[Stated problem] Format every line of the records below as a Markdown table with two columns, No. and Line. Number the rows in order and leave out blank lines.

(Entries for locating text and elements)
◇ ◇ ◇ ◇ ◇ ◇ ◇

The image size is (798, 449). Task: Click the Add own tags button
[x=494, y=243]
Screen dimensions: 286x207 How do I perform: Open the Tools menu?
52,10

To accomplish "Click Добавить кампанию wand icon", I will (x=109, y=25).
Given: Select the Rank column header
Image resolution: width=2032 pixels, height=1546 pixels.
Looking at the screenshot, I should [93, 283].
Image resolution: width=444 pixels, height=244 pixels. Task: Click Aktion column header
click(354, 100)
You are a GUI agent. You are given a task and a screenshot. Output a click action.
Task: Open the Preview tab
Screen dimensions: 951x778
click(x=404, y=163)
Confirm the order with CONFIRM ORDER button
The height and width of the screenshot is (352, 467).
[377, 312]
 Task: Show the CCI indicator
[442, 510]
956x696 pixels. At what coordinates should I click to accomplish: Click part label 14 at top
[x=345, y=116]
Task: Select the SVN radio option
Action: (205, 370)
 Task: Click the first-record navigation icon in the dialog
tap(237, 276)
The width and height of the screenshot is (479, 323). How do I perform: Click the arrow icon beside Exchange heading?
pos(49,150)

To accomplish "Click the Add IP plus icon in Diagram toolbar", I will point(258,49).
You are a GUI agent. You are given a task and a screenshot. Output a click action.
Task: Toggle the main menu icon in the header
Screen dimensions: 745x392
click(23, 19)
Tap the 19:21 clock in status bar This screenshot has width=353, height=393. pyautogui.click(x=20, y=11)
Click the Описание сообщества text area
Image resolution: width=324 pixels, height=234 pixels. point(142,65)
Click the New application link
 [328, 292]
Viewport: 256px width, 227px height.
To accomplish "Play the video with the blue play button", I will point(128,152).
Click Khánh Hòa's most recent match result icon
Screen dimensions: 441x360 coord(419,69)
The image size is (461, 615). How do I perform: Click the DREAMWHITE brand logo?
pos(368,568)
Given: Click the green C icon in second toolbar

◇ ◇ ◇ ◇ ◇ ◇ ◇

[Output below]
| No. | Line |
|---|---|
| 1 | The image size is (798, 449). Task: Click the Add own tags button |
| 2 | [x=494, y=243] |
| 3 | Screen dimensions: 286x207 How do I perform: Open the Tools menu? |
| 4 | 52,10 |
| 5 | To accomplish "Click Добавить кампанию wand icon", I will (x=109, y=25). |
| 6 | Given: Select the Rank column header |
| 7 | Image resolution: width=2032 pixels, height=1546 pixels. |
| 8 | Looking at the screenshot, I should [93, 283]. |
| 9 | Image resolution: width=444 pixels, height=244 pixels. Task: Click Aktion column header |
| 10 | click(354, 100) |
| 11 | You are a GUI agent. You are given a task and a screenshot. Output a click action. |
| 12 | Task: Open the Preview tab |
| 13 | Screen dimensions: 951x778 |
| 14 | click(x=404, y=163) |
| 15 | Confirm the order with CONFIRM ORDER button |
| 16 | The height and width of the screenshot is (352, 467). |
| 17 | [377, 312] |
| 18 |  Task: Show the CCI indicator |
| 19 | [442, 510] |
| 20 | 956x696 pixels. At what coordinates should I click to accomplish: Click part label 14 at top |
| 21 | [x=345, y=116] |
| 22 | Task: Select the SVN radio option |
| 23 | Action: (205, 370) |
| 24 |  Task: Click the first-record navigation icon in the dialog |
| 25 | tap(237, 276) |
| 26 | The width and height of the screenshot is (479, 323). How do I perform: Click the arrow icon beside Exchange heading? |
| 27 | pos(49,150) |
| 28 | To accomplish "Click the Add IP plus icon in Diagram toolbar", I will point(258,49). |
| 29 | You are a GUI agent. You are given a task and a screenshot. Output a click action. |
| 30 | Task: Toggle the main menu icon in the header |
| 31 | Screen dimensions: 745x392 |
| 32 | click(23, 19) |
| 33 | Tap the 19:21 clock in status bar This screenshot has width=353, height=393. pyautogui.click(x=20, y=11) |
| 34 | Click the Описание сообщества text area |
| 35 | Image resolution: width=324 pixels, height=234 pixels. point(142,65) |
| 36 | Click the New application link |
| 37 |  [328, 292] |
| 38 | Viewport: 256px width, 227px height. |
| 39 | To accomplish "Play the video with the blue play button", I will point(128,152). |
| 40 | Click Khánh Hòa's most recent match result icon |
| 41 | Screen dimensions: 441x360 coord(419,69) |
| 42 | The image size is (461, 615). How do I perform: Click the DREAMWHITE brand logo? |
| 43 | pos(368,568) |
| 44 | Given: Click the green C icon in second toolbar |